Less than an inch of snow. But there was a slight layer of slush that formed under it and it was like driving on slime. Horrible conditions. That's probably what you're getting in the snow you describe in the South.

Hab

February 8th, 2018 at 8:00 PM ^

Going off of your last paragraph, I see some room to agree.  Yes, the driving conditions depend on the kind of snow on the road.  Rather than dismiss my point about road composition, I would suggest at looking at the possible effects of road conditions on the snow that has fallen.  For example, it would be entirely possible that a relatively warmer road surface would reflect more heat and tend to melt the first layers of snow that fall.  And as more falls, you have the conditions you describe.  The snow doesn't fall that way, but that's what you've got on the ground. 
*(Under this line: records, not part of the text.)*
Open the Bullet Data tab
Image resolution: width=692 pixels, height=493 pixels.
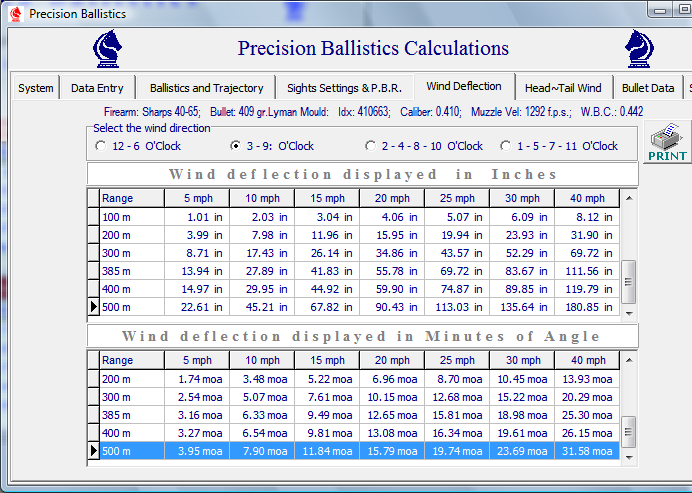coord(647,88)
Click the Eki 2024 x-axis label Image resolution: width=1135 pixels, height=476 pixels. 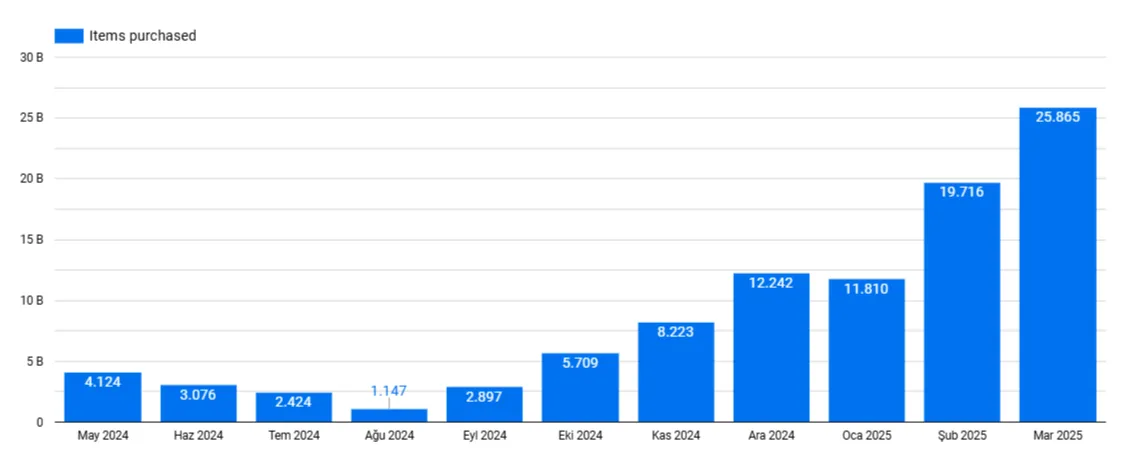580,436
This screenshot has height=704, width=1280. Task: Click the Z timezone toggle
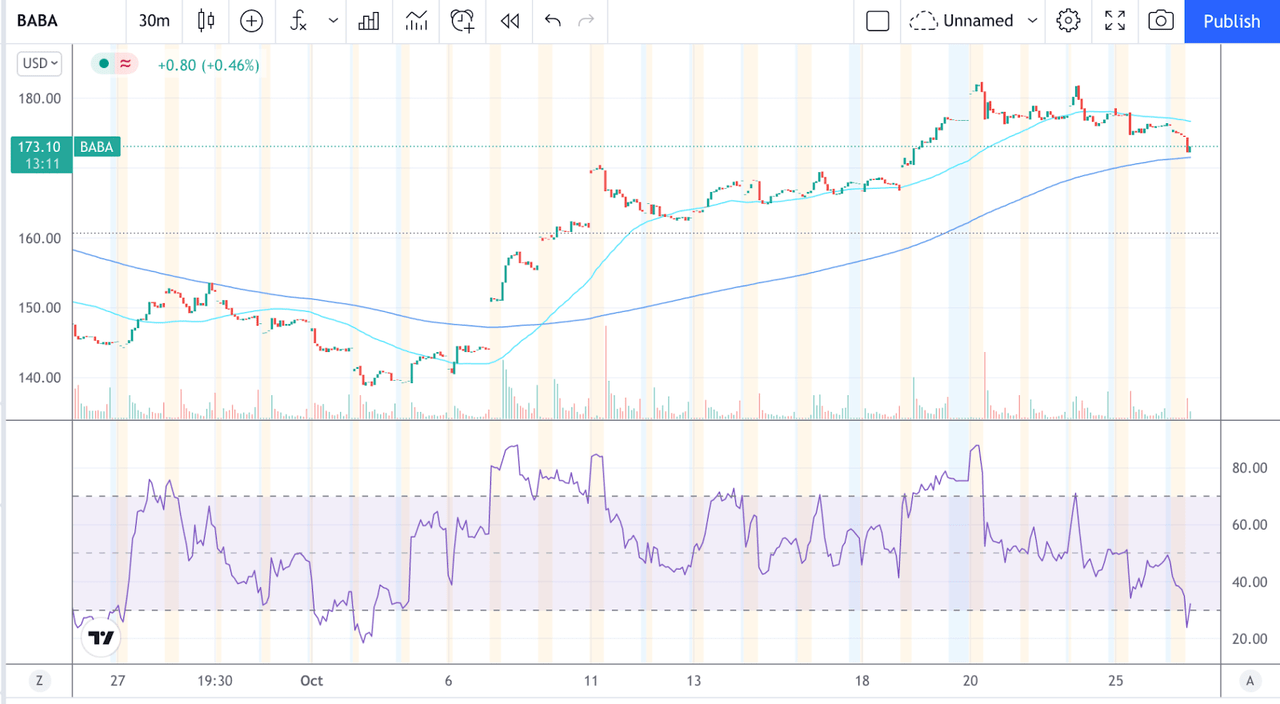point(39,680)
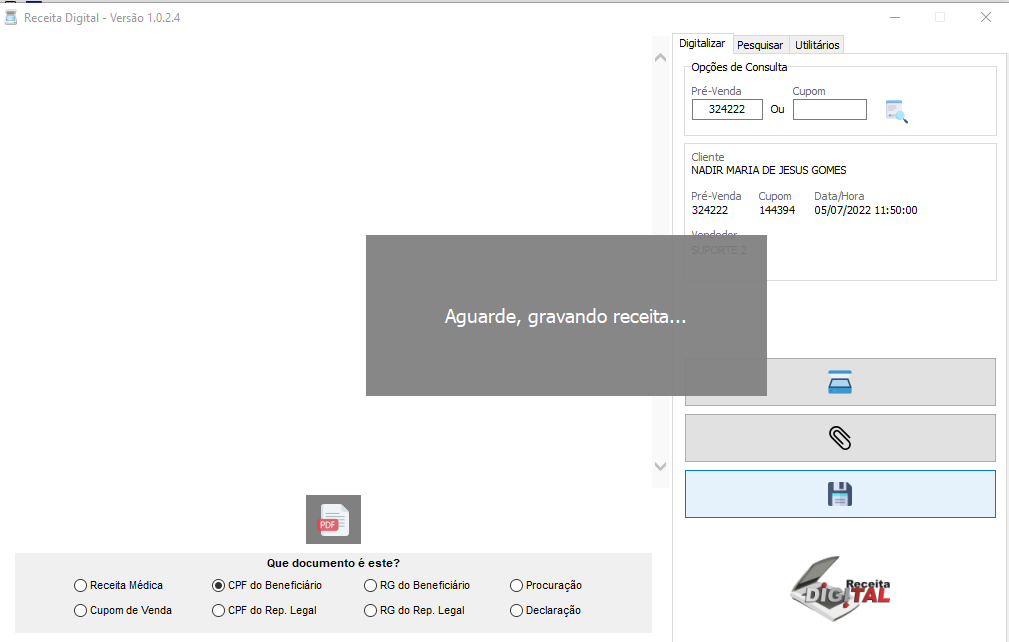The width and height of the screenshot is (1009, 642).
Task: Choose the RG do Beneficiário option
Action: (372, 585)
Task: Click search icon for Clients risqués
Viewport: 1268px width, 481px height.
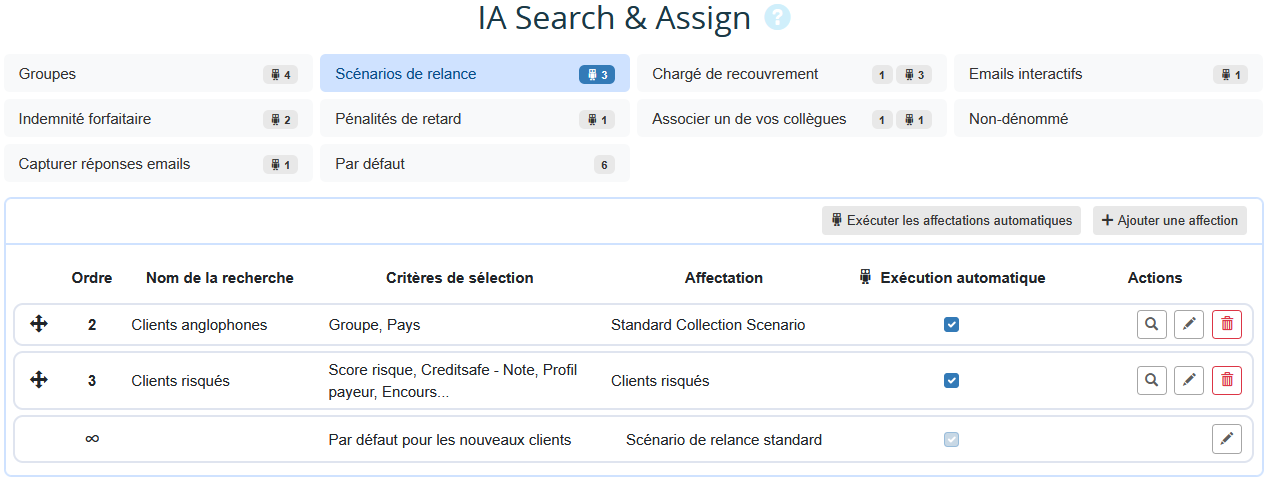Action: [x=1152, y=380]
I'm sure wind, humidity, barometric pressure, and a whole host of other factors goes into it.  That said, one of those factors is as described.  And this coming from someone who has lived in Washington state, where they don't salt, but instead sand their roads and expect you to drive on studded tires, Minneapolis, with Alberta clippers raging down from the north, Michigan, of course, and eastern North Carolina.  It's all different.  Of all of them, the south was the worst.

sum1valiant

February 8th, 2018 at 4:35 PM ^

Supposed to be 85 all weekend in sunny Florida. Grabbed an airbnb and taking the kids to the beach tomorrow! This place ain't all that bad if you can get past everything other than the weather and no state income tax.

oriental andrew

February 8th, 2018 at 5:45 PM ^

I'll be in Orlando on Saturday... well if my flight back to Chicago Friday gets cancelled.

I was scheduled to fly home this evening, but cancelled. REscehduled onto a midday flight tomorrow, but that's not looking too promising with snow expected to fall non-stop until about 9pm CT. 

Worse places to be stuck, for sure, although I'd rather be snowboarding.

switch26

February 8th, 2018 at 10:32 PM ^

SW side has already seen over a foot since last weekend... I live in the belt where we are the only ones getting hammered while grand rapids and other areas don't get shit.. Then everyone freaking out about a supposed 8 or 9 inches which is total crap. It will snow a couple inches Friday and a few inches Saturday.. Nothing new or cause for concern..

stephenrjking

February 8th, 2018 at 5:52 PM ^

I'm with you. Our largest snowfall this "season" came at the end of October. The weather patterns are sending all of the big storms south of us.

But we get a few inches here and a few inches there and it never melts so we have over a foot on the ground and it looks great, so there's that.